So, this is the umpteenth book in his series, you either know the series already or you've read the promotional description and/or other reviews.
This isn't an ongoing series, you can pick it up anywhere -- and in fact, this particular entry ends out with two previously published short stories from the first and also the previous release, somewhat-literally spanning his corpus so far. They're fine selections, and are representative of the generally high quality of his work from the beginning up to now (at least in his short stories); so if this is the first entry you read in his series, there you go, you know what to expect from the others, buy with confidence if you liked the stuff here. (Though I kind of recommend skipping his novels.)
Did Rusty invent the stories himself? -- which is a different question from whether they actually happened. The books are listed purely as fiction, and his biography is definitely (and humorously obviously) fictional about the Bigfoot parts. So I read them as good fiction.
This entry, however, starts with something Rusty hasn't done before: overtly insisting that while he can't vouch for all the details, not having been there personally, he does swear he didn't invent any of these stories but heard them from other people (just as he says) whom he then contacted again several times to rehear them and record them on tape -- and that he doesn't ever include anything that he judges to be people just playing around with him.
That could be true; I have no way to tell. Internal evidence indicates quite clearly that these aren't transcripts, so if they're real accounts (in the sense of being stories really told to him by other people) he has polished them up for presentation, including with details that would make no sense from an oral delivery.

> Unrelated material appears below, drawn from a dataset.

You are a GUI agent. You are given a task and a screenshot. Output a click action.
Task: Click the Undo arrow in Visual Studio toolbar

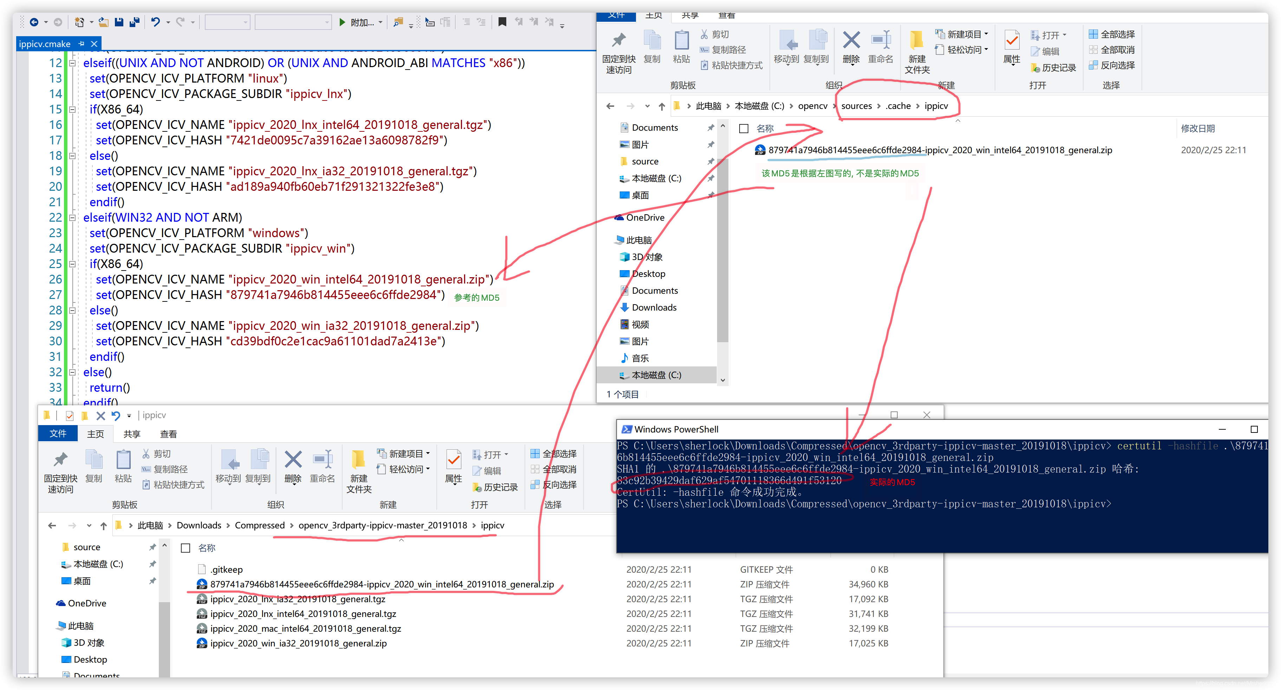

Moreover, he claims he sometimes (usually?) changes the locations as well as the names of the people involved, although that's somewhat hard to believe. This volume all happens in or near Yellowstone, and he acknowledges he didn't change locations for these stories (or obscured the locations only a little); but the location characteristics in most (if not all) of his other stories are specific to various importances of the stories, too -- and to the same degree as in this book! Maybe he was told that the incident happens near X-town or on Y-island, and he changes it somewhere else, but then he researches some travelogue detail to flesh out the narrative color of the new setting for verisimilitude?! The result reads great, if so! But that's a lot of work for his art, if so.

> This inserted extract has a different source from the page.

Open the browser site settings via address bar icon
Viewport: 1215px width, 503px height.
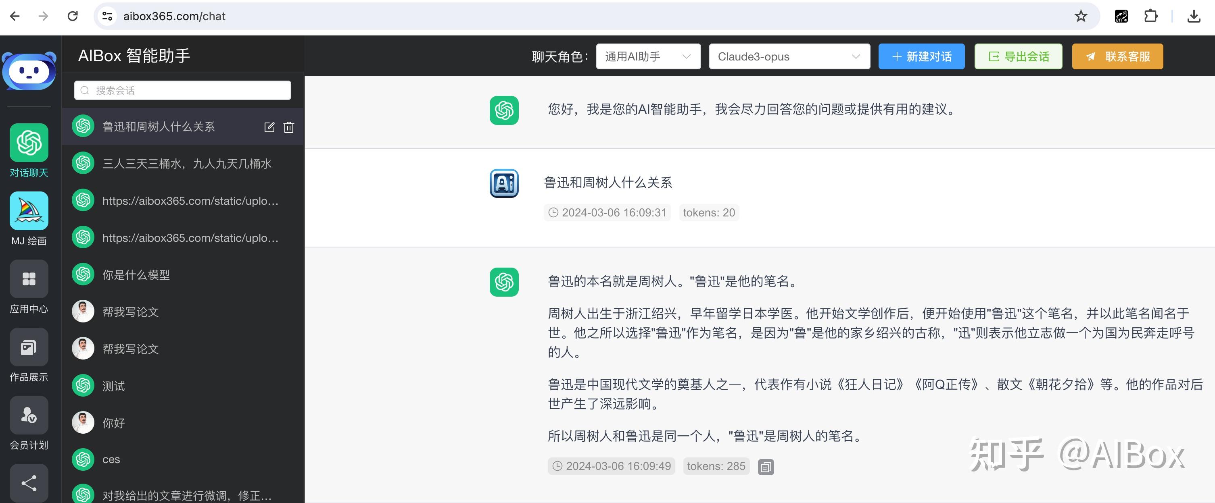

Then there are disjoints with the real world on occasion, particularly in those stories which involve large searches (at least one of them in this book), which by their nature should involve surviving press coverage -- but when I've occasionally gone to check, I've found nothing on the internet about searches for missing people in even the general area of the story's setting. Is that because he changed the setting? -- but those settings are usually important to the shape of his stories, too.

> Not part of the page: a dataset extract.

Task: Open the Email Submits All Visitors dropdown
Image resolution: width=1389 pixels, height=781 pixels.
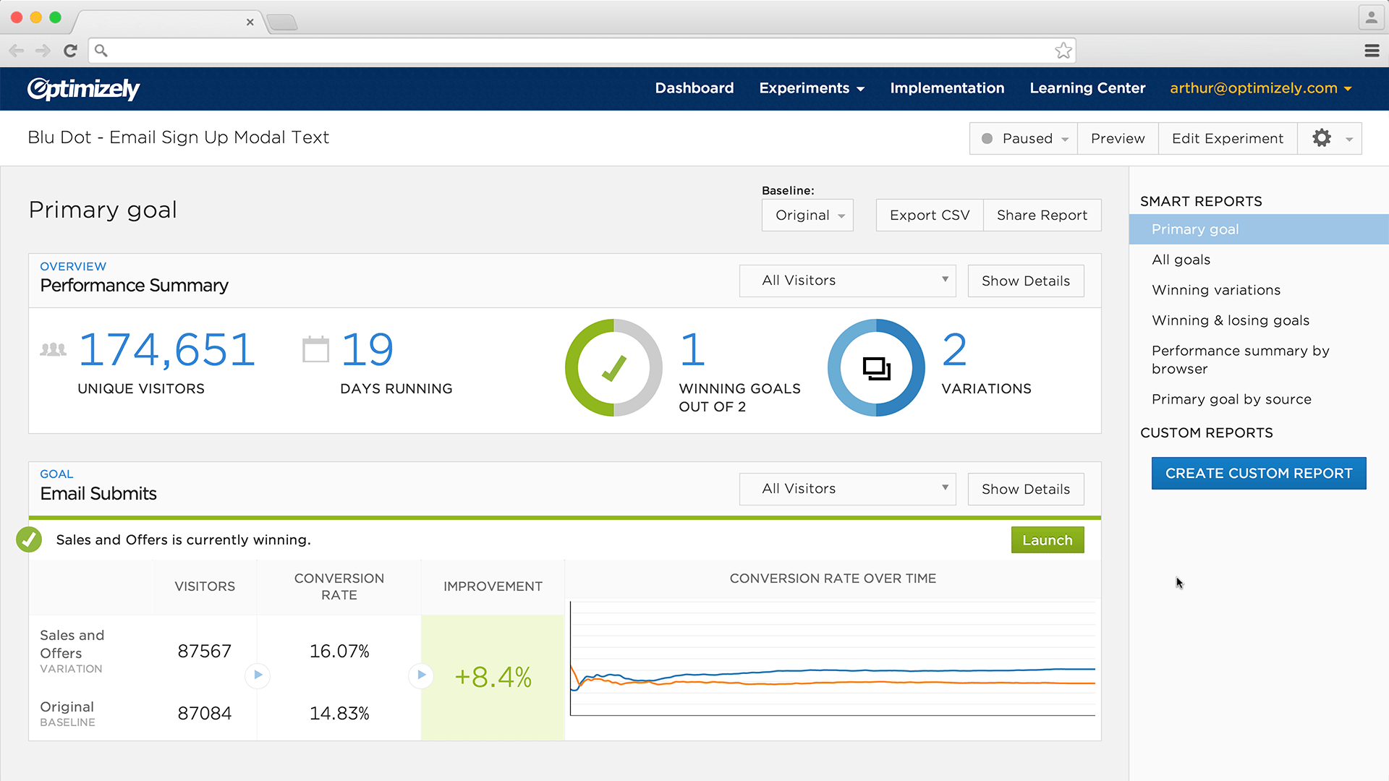Action: (847, 489)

On yet another hand, I think a style comparison with his overtly fictional work (his novels), shows a lot of difference: reading The Bigfoot Runes, where he's overtly welding together some striking anecdotes from his earlier books into one plot, I find his basic narrative ability a lot clumsier and unpolished than in his short stories. That might be an indication that he really is just "redacting" (in the technical sense of editing for presentation) other people's story material told to him, in the short stories. Or maybe he's just much better at writing anecdotal short stories than a novel made from events in his anecdotal short stories -- though I find that hard to believe.
In conclusion: I enjoy his short stories a lot, and they've never flagged in quality. They are, at the least, well-researched representatives of a wide variety of Bigfoot encounters. I don't recommend taking them as research data, but they're evocative. And aside from scary tension they're perfectly G-rated, much like the original Legend of Boggy Creek now that I think of it; and, even if they're fictional, rather inspiring, to me anyway. I'm glad to recommend them to anyone who appreciates Bigfoot stories. Rusty, one way or another, is one of the great American authors, not far below the tier of Mark Twain in many regards.